[AIM]
Turn the lines of the listing, from the line with "980x541 pixels." up to and including the line with "tap(425, 15)", into a numbered list, leaving out any blank lines.

[LISTING]
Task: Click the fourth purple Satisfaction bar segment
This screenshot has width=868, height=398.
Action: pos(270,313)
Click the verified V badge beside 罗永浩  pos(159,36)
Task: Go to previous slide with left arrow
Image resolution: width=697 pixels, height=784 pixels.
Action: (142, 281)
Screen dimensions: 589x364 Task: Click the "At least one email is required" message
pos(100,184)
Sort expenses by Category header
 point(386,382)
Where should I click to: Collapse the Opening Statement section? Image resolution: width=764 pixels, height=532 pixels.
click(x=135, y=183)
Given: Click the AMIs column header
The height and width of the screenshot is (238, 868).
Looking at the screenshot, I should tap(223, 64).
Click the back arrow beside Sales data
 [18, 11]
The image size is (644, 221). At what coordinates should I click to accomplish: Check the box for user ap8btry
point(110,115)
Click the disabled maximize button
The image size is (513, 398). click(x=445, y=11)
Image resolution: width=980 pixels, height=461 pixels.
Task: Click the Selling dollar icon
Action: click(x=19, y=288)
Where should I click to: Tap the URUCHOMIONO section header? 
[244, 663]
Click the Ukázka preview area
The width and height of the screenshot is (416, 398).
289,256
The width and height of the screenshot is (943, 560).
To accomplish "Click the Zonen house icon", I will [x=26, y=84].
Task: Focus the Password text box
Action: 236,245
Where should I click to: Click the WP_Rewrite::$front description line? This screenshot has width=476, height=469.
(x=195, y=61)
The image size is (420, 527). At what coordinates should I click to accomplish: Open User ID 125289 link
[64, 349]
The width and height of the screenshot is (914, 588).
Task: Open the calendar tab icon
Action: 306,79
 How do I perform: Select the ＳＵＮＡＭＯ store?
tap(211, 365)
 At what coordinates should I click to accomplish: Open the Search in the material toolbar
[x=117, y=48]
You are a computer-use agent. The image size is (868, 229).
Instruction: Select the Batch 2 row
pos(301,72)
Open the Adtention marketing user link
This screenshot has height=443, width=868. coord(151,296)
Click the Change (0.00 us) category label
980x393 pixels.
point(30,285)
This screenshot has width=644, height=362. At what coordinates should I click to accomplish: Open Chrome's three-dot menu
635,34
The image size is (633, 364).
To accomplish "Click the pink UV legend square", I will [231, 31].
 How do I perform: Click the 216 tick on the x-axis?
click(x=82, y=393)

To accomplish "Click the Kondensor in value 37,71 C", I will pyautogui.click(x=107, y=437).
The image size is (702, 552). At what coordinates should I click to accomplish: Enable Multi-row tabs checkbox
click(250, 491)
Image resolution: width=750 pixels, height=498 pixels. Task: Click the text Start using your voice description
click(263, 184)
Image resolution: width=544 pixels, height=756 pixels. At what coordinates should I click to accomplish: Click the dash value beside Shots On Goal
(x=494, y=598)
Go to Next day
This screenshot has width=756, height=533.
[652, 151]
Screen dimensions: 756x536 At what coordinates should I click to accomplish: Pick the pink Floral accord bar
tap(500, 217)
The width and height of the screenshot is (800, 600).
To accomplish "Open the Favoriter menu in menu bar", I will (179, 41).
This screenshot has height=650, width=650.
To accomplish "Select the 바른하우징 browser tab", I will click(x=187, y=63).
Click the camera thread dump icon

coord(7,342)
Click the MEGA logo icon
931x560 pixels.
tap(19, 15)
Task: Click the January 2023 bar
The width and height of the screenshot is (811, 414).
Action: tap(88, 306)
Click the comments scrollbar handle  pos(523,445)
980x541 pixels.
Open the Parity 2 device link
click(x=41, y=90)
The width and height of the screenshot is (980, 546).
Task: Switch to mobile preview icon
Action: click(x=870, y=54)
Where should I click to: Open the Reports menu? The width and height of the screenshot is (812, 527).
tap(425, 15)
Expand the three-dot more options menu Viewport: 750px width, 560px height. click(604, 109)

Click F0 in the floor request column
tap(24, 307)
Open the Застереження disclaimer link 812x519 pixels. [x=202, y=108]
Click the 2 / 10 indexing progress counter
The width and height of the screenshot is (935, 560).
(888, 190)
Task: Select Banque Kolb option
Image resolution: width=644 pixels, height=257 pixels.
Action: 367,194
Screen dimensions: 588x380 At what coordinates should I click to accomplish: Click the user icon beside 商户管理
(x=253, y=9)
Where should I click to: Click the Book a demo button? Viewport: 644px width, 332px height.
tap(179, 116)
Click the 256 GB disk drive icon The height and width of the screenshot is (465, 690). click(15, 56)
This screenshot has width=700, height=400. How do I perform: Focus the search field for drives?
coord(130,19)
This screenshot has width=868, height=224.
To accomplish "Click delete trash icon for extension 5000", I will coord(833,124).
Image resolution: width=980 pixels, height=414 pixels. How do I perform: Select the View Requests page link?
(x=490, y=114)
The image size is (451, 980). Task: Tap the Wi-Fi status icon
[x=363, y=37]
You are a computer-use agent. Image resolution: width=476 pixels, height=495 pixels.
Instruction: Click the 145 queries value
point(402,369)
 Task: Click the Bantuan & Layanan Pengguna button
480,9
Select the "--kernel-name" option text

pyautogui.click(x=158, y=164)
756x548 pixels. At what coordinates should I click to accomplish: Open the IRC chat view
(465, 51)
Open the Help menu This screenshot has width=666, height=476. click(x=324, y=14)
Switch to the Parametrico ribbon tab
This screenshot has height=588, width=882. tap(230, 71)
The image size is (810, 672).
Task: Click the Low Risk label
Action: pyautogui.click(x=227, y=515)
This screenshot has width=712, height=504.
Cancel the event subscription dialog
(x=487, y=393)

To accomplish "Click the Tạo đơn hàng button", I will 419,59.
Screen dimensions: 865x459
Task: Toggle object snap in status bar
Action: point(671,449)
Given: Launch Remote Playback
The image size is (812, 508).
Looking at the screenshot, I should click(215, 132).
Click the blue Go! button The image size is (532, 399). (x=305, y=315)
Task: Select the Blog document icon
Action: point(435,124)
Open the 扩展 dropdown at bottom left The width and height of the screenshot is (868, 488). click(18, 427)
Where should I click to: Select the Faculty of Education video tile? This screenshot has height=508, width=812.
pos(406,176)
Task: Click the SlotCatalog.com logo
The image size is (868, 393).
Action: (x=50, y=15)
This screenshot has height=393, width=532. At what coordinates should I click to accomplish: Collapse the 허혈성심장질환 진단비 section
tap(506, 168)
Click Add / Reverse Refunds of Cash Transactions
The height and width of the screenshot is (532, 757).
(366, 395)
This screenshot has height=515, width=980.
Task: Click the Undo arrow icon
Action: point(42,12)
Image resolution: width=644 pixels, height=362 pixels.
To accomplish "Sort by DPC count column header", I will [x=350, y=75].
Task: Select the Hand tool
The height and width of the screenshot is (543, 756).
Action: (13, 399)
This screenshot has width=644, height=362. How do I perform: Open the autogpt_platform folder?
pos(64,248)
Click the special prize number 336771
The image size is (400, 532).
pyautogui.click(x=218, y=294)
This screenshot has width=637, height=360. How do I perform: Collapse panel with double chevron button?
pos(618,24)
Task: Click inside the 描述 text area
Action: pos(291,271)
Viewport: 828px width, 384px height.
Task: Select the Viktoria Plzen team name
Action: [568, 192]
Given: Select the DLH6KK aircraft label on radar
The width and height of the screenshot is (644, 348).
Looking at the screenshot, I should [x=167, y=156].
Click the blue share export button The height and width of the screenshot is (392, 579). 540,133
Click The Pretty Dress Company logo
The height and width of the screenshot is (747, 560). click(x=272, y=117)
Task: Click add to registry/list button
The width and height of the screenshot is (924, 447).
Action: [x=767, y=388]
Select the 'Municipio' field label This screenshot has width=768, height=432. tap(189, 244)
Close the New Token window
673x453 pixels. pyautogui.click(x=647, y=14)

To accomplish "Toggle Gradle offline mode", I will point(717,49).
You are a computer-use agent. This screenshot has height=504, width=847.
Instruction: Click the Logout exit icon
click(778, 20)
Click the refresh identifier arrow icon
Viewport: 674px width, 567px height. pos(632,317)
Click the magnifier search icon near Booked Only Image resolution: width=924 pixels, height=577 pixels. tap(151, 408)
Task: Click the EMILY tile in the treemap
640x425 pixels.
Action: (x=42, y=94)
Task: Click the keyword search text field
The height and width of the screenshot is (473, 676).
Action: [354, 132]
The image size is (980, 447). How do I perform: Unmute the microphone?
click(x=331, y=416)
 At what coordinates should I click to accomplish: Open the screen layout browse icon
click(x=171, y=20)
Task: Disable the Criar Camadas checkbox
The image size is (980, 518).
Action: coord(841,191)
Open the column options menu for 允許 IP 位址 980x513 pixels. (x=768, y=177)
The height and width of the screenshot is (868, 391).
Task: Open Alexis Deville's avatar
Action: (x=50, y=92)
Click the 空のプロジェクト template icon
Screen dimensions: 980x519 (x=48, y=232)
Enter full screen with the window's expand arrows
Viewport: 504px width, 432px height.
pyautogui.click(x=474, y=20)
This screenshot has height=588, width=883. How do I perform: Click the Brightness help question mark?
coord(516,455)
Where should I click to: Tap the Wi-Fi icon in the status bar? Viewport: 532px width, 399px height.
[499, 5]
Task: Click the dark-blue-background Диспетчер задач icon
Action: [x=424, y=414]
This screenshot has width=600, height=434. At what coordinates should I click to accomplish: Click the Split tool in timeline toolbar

[EXERCISE ANSWER]
1. 980x541 pixels.
2. Open the Parity 2 device link
3. click(x=41, y=90)
4. The width and height of the screenshot is (980, 546).
5. Task: Switch to mobile preview icon
6. Action: click(x=870, y=54)
7. Where should I click to: Open the Reports menu? The width and height of the screenshot is (812, 527).
8. tap(425, 15)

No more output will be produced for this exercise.